By Erin McFeeters
1. Clean First
Before you go overboard and buy organizers, figure out what you have to organize. Create keep, donate, and trash piles and start bundling items that are similar together.
2. Keep the Essentials
Bedside tables especially have a tendency to be the catch-all for random items that make their way to your bedroom and don’t have a permanent home. Keep only regularly used belongings in your nightstand.
3. Drawer Organizers
They come in a multitude of shapes and sizes and are an easy solution to any clutter. By organizing, it will be easier to find items you’re looking for and you’ll have a better idea about what you’re storing and if it’s necessary to keep aside your bed.
4. Clear Stressors
Your bedroom is a place of relaxation and should be a stress-free environment. Keep business out of the bedroom. For some, that might mean no electronics on the nightstand, or stopping scrolling through Instagram an hour before bedtime.
5. Stay Minimalist
The tabletop of your nightstand should remain mostly clear to avoid having to see clutter when you first open your eyes in the morning.
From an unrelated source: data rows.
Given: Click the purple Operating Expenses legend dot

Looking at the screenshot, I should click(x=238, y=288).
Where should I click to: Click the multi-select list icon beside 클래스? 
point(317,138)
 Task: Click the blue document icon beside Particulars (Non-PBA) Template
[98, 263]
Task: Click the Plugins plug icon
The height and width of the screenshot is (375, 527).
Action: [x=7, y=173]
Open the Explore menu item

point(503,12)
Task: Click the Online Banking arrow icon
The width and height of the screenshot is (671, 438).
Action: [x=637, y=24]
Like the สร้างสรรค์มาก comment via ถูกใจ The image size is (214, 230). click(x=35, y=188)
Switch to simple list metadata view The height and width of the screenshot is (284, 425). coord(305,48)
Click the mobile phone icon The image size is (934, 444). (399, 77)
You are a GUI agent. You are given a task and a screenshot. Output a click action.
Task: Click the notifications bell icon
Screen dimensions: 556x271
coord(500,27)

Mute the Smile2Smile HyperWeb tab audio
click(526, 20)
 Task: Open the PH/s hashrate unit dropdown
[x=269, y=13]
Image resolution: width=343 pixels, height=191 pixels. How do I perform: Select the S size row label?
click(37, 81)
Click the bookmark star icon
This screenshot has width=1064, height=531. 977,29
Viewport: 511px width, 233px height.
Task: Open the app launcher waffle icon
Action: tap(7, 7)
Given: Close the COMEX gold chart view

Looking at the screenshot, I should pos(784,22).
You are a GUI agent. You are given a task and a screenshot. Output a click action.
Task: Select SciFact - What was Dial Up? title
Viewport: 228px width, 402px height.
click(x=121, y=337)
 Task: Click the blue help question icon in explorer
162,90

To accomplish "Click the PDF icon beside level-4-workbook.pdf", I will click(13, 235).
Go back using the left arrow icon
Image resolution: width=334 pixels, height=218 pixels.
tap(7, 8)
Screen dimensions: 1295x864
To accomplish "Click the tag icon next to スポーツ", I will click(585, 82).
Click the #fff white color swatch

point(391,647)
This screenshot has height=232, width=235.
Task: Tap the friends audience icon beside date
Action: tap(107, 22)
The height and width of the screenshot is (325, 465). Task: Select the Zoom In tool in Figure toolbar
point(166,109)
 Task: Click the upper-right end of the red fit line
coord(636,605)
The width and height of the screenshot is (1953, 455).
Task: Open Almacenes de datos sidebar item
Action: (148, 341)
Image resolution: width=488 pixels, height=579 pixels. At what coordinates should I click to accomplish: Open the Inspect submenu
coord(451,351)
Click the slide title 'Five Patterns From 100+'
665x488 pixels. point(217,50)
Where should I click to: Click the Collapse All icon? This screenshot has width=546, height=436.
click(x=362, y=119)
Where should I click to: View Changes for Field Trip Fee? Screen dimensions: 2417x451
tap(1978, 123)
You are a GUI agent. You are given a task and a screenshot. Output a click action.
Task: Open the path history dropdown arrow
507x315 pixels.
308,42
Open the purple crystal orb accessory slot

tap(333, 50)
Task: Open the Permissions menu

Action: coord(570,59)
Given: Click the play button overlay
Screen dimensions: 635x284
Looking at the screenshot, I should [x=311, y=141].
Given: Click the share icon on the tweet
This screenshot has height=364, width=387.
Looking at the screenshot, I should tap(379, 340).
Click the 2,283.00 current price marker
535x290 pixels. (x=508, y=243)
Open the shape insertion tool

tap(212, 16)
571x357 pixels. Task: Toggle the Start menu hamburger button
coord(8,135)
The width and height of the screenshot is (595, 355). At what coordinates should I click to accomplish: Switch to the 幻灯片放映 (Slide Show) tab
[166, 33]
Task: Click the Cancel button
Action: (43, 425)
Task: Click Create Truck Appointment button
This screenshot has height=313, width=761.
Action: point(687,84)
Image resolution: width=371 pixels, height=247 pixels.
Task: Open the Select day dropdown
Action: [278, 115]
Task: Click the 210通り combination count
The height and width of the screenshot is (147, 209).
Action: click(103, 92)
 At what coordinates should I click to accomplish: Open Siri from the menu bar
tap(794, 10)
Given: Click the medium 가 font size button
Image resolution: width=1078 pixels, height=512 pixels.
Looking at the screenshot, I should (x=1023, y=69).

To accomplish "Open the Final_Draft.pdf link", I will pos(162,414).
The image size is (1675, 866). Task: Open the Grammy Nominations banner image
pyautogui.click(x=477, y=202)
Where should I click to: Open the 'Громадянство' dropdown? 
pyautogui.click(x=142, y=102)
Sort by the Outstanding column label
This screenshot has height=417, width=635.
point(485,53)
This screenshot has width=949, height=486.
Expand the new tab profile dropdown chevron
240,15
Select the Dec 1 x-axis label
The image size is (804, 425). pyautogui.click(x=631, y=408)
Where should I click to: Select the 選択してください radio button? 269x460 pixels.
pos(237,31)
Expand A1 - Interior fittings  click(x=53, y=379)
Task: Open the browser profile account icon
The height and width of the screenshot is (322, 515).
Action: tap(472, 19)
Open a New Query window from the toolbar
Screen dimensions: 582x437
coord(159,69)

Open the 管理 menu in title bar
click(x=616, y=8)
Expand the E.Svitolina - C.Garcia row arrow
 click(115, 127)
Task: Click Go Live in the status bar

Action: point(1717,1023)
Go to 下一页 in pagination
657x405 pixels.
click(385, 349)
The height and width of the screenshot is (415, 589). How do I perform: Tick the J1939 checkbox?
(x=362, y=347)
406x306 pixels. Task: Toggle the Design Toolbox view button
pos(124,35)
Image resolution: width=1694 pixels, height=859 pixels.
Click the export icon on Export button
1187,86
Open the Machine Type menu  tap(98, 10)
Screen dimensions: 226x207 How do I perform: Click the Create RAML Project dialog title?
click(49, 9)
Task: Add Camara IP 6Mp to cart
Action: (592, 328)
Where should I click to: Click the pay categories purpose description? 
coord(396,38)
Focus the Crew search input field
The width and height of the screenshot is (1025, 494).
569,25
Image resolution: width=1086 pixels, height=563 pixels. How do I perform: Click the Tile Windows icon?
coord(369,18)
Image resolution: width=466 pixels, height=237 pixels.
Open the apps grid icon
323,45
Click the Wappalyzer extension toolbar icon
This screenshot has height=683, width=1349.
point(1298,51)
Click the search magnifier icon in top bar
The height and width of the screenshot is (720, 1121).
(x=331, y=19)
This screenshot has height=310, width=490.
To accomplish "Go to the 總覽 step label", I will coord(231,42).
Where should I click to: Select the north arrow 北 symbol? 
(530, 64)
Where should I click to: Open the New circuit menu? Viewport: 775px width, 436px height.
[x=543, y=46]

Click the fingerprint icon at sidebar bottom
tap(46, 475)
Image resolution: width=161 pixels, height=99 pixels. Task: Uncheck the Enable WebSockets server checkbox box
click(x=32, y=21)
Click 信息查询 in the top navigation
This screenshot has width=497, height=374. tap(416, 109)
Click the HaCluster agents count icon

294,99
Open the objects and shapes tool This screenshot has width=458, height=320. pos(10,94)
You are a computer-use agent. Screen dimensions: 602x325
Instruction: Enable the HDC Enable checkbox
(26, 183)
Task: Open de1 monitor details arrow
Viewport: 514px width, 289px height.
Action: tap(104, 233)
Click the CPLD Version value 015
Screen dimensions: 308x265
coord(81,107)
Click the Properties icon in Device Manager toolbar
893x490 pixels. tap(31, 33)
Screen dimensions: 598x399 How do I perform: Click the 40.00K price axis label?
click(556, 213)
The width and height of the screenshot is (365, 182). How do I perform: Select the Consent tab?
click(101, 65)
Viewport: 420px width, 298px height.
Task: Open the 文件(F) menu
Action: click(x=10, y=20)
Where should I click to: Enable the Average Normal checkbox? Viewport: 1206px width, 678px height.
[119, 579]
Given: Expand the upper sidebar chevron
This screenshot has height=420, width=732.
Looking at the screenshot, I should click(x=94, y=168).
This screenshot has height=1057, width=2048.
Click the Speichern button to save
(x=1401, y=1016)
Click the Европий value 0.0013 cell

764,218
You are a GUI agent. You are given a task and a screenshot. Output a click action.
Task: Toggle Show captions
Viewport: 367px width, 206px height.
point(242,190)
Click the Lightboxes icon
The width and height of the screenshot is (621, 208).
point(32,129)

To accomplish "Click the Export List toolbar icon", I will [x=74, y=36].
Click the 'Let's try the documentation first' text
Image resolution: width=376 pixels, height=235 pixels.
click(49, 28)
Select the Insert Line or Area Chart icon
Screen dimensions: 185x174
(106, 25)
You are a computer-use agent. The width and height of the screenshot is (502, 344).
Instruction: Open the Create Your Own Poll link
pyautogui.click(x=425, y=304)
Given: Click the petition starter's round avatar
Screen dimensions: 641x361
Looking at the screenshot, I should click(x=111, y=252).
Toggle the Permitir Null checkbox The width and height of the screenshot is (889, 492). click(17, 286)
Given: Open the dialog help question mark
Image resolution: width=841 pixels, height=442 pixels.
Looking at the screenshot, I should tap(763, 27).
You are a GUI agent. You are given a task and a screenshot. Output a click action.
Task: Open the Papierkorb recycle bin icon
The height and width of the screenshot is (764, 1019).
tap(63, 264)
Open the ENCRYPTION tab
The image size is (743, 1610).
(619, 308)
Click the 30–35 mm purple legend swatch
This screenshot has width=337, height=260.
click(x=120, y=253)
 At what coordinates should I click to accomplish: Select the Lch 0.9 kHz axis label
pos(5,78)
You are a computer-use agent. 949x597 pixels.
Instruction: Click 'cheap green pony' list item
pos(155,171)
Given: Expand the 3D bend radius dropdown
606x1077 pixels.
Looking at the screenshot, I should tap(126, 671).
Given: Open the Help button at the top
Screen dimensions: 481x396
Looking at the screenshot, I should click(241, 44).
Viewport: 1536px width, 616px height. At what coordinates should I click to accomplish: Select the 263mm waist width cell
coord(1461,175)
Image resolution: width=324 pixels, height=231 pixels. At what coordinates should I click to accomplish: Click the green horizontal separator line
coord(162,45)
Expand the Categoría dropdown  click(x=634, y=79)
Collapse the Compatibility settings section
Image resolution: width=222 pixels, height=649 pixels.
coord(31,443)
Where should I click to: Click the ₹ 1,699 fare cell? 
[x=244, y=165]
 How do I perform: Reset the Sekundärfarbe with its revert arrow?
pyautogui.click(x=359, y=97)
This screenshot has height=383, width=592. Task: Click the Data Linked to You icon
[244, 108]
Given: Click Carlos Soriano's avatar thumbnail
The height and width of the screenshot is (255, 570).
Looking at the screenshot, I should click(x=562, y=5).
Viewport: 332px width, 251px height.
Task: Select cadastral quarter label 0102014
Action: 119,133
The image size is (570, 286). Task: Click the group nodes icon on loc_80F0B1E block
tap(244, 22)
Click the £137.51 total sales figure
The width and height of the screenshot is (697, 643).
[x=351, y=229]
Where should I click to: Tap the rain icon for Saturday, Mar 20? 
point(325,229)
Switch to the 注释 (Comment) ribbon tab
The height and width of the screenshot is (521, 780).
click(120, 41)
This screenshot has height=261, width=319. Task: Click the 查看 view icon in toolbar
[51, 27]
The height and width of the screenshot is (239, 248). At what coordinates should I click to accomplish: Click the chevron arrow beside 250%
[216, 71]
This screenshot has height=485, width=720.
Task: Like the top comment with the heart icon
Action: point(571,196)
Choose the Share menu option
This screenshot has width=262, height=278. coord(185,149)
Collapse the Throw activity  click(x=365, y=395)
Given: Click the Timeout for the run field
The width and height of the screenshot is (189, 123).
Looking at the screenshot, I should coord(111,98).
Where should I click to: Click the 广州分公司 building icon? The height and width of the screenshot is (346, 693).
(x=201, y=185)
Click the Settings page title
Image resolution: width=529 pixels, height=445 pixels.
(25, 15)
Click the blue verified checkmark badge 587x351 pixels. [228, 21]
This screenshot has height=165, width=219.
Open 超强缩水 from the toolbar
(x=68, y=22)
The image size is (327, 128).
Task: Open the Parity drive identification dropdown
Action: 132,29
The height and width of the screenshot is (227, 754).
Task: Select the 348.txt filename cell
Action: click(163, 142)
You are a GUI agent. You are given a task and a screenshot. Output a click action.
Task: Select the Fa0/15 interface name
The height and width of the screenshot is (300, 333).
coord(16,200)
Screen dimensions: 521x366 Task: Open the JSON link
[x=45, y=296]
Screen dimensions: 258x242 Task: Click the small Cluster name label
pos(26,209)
Keep necessities such as an alarm clock, lamp, book, and anything else that helps you drift off.
6. Bedside Baskets
If you’re short on storage, baskets are an excellent way to store what you need within arm’s reach. They can be a pop of color or something neutral to blend in with the rest of the room. The most important aspect is they store what you need them to and hide clutter.
7. Wake with the Sun
Have you tried a sunrise-simulating alarm clock? These types of clocks slowly brighten the room a few minutes before your designated wake up time. They’re meant to simulate waking with the sun, which has been known to help ease a person out of sleep instead of jolting them awake with an alarm and inevitable subsequent snoozes.
8. TV Free Zone
If you’re bold enough to make your bedroom tech-free, this may extend to television as well. Some people can’t fall asleep without the mindless drone of a familiar show, but silence, less blue light, and less audio and visual interruption could be what you need for sleep.